Dr Maryam Zamani holds a phial of blood up to her window overlooking Sloane Street. ‘It’s beautiful, isn’t it?’ she says. The blood has separated like a B52 cocktail after being ‘centrifuged’, but I suppose it’s beautiful yes, in this blessed SW1 light. It’s being used for a ‘medical-grade facial’, the details of which I am given in a medical-grade lecture by Dr Zamani, a surgeon, and the kind of person who assumes everyone understands words like ‘telangiectasia’ (that’s dilatation of the capillaries to you and me).

We are in her office at the Cadogan Clinic in Knightsbridge and she’s wearing heels with her lab coat, a Patek Philippe watch and delicate sparkling jewellery. Her hair is in a neat pony, her skin polished stone. She looks years shy of 42 and I’m not surprised that her clientele includes celebrities such as Lily Allen, or that she holidays in St Barts with Wendi Deng, or that there’s a secret entrance to her office. If Ian Fleming or Roger Vadim imagined a female cosmetic doctor — she would be it.
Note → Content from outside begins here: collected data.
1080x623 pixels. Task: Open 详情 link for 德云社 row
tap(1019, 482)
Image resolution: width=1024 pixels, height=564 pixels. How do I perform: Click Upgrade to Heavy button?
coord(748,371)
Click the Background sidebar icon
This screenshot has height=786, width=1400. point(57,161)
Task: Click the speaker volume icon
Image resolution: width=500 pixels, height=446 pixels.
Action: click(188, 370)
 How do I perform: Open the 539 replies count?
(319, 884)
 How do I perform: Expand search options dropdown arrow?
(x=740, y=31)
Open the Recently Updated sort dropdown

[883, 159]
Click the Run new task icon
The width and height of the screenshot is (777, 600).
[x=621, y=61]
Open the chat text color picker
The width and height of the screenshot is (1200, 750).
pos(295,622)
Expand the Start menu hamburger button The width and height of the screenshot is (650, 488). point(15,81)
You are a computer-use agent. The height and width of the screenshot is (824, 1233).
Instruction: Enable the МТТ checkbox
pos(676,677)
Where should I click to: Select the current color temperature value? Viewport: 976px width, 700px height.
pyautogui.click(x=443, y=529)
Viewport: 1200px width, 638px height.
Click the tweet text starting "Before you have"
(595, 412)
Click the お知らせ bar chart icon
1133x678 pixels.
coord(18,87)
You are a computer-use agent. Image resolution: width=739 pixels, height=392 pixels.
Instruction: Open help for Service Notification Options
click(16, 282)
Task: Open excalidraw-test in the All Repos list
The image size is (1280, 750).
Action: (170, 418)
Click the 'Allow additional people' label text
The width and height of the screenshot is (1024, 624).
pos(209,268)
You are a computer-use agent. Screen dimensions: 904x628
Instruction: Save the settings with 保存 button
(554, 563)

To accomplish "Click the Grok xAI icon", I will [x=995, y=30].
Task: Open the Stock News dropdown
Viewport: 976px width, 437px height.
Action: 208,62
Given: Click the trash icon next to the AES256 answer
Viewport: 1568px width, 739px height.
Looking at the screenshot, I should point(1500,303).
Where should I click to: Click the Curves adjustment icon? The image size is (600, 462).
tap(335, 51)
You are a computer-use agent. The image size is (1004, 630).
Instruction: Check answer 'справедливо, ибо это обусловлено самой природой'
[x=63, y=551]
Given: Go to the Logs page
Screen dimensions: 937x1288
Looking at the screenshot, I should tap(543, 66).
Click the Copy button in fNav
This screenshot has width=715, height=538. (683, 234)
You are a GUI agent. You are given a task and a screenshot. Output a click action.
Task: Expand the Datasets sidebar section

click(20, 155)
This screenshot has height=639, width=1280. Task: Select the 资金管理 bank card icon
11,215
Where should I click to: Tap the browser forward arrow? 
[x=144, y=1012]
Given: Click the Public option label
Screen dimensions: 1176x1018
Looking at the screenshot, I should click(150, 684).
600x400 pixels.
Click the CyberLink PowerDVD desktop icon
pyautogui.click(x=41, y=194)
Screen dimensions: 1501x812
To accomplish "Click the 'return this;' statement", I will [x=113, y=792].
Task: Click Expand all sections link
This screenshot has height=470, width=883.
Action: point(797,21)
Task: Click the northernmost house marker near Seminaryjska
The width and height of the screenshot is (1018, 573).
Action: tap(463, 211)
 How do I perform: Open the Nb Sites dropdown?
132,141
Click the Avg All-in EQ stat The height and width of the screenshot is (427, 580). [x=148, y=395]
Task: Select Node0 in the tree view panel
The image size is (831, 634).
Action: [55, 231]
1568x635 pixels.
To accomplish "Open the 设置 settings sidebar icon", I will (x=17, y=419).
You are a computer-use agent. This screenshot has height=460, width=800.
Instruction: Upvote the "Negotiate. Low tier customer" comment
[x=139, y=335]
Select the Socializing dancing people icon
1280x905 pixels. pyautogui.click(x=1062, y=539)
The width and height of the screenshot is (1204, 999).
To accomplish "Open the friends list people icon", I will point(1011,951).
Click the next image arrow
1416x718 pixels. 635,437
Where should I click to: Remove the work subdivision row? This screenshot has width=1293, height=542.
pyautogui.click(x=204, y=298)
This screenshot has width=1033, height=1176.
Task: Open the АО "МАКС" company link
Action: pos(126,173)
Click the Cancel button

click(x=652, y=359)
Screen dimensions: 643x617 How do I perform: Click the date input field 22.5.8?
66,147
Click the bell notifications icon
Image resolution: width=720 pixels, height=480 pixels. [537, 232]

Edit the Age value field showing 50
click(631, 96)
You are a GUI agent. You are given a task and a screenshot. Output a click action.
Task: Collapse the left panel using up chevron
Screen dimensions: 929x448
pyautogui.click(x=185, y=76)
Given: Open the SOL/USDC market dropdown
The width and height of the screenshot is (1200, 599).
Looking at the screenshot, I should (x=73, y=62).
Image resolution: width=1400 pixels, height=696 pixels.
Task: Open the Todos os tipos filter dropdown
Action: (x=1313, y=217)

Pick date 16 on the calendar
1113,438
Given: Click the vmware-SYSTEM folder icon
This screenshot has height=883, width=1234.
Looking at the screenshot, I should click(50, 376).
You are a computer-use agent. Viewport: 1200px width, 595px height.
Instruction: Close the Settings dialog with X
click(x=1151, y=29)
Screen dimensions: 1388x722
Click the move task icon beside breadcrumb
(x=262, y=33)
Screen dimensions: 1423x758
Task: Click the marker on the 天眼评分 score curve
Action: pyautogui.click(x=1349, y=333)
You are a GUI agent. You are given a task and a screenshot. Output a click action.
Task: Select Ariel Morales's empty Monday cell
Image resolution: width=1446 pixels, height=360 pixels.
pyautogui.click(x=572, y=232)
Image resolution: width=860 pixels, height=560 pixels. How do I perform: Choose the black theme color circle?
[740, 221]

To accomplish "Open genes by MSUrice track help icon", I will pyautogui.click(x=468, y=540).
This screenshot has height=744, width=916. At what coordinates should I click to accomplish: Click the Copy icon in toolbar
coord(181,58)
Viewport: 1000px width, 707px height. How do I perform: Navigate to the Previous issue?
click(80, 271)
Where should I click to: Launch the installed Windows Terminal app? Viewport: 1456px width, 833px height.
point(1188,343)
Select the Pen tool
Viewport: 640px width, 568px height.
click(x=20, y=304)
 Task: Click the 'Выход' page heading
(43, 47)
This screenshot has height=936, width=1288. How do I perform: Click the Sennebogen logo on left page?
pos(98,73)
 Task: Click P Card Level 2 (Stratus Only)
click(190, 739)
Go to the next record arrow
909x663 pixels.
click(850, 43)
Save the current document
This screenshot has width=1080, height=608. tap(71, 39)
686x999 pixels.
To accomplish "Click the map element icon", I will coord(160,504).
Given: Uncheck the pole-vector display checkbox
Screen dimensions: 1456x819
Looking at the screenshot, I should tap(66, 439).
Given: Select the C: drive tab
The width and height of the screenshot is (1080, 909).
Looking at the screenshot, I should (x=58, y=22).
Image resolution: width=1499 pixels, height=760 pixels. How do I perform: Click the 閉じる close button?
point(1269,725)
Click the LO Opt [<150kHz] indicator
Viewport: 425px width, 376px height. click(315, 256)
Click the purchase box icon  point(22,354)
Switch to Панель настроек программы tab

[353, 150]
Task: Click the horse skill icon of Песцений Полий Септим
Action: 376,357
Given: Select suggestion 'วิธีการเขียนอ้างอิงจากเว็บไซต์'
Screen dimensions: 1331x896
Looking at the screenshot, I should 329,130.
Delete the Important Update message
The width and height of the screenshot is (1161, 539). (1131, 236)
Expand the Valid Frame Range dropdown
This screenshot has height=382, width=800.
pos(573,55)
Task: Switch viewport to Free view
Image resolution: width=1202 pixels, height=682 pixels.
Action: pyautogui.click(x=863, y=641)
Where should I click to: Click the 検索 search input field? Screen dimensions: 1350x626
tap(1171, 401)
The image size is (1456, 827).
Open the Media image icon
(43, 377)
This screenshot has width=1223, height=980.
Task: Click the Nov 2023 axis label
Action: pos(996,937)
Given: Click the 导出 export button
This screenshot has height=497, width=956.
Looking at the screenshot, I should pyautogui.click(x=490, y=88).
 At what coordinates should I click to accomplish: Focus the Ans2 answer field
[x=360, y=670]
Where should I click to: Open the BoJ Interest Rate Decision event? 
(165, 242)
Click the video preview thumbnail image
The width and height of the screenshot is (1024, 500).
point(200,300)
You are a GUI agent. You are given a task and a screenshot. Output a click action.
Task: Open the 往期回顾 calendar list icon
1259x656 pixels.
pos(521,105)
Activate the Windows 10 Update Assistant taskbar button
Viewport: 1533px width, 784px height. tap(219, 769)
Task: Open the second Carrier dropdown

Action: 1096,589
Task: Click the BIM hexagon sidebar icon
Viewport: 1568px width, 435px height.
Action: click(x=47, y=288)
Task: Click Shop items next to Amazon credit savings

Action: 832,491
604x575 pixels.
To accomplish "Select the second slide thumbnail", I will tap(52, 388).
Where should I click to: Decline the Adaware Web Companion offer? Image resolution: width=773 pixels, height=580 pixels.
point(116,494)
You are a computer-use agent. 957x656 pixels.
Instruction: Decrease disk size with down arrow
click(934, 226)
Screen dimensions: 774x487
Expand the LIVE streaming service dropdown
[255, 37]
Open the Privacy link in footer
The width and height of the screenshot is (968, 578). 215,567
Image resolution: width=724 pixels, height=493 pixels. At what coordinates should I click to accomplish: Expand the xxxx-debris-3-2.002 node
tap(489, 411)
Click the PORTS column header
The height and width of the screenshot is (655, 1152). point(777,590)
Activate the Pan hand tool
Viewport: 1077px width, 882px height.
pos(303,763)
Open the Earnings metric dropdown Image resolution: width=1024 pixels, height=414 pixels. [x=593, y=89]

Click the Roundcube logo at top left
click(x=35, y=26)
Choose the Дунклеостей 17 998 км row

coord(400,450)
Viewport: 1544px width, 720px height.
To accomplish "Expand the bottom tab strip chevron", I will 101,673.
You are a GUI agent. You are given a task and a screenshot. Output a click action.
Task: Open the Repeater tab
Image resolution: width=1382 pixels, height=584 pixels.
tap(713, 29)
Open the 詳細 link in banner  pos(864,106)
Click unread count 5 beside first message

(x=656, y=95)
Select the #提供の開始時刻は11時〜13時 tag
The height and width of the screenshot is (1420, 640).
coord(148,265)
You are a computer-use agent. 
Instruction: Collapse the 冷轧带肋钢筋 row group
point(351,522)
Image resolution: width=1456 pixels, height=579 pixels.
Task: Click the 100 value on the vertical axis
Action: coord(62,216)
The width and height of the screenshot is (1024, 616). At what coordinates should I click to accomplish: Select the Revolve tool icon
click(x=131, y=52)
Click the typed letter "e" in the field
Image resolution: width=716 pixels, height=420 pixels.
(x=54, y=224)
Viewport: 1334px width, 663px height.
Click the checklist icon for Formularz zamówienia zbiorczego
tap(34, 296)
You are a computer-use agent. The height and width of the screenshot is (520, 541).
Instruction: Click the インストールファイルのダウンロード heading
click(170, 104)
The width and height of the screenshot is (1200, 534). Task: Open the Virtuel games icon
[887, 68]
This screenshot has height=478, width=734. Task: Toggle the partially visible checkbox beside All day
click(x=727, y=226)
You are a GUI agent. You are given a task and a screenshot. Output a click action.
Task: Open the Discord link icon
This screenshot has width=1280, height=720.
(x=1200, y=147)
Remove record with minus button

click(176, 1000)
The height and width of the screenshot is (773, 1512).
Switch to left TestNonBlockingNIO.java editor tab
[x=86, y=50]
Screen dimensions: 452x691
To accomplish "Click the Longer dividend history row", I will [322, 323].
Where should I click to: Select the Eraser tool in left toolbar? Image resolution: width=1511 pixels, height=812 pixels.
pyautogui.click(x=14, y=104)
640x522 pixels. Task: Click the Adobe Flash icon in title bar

I’m here because Dr Zamani (an oculoplastics — eye — surgeon ‘with an interest in aesthetic medicine’) is one of a new generation of cosmetic doctors. Dubbed the ‘Super Derms’, they are all united by the desire to rehabilitate the reputation of an industry seen as money-grabbing and misogynist. ‘Today we are less worried about wrinkles than quality of skin,’ she says, ‘and health.’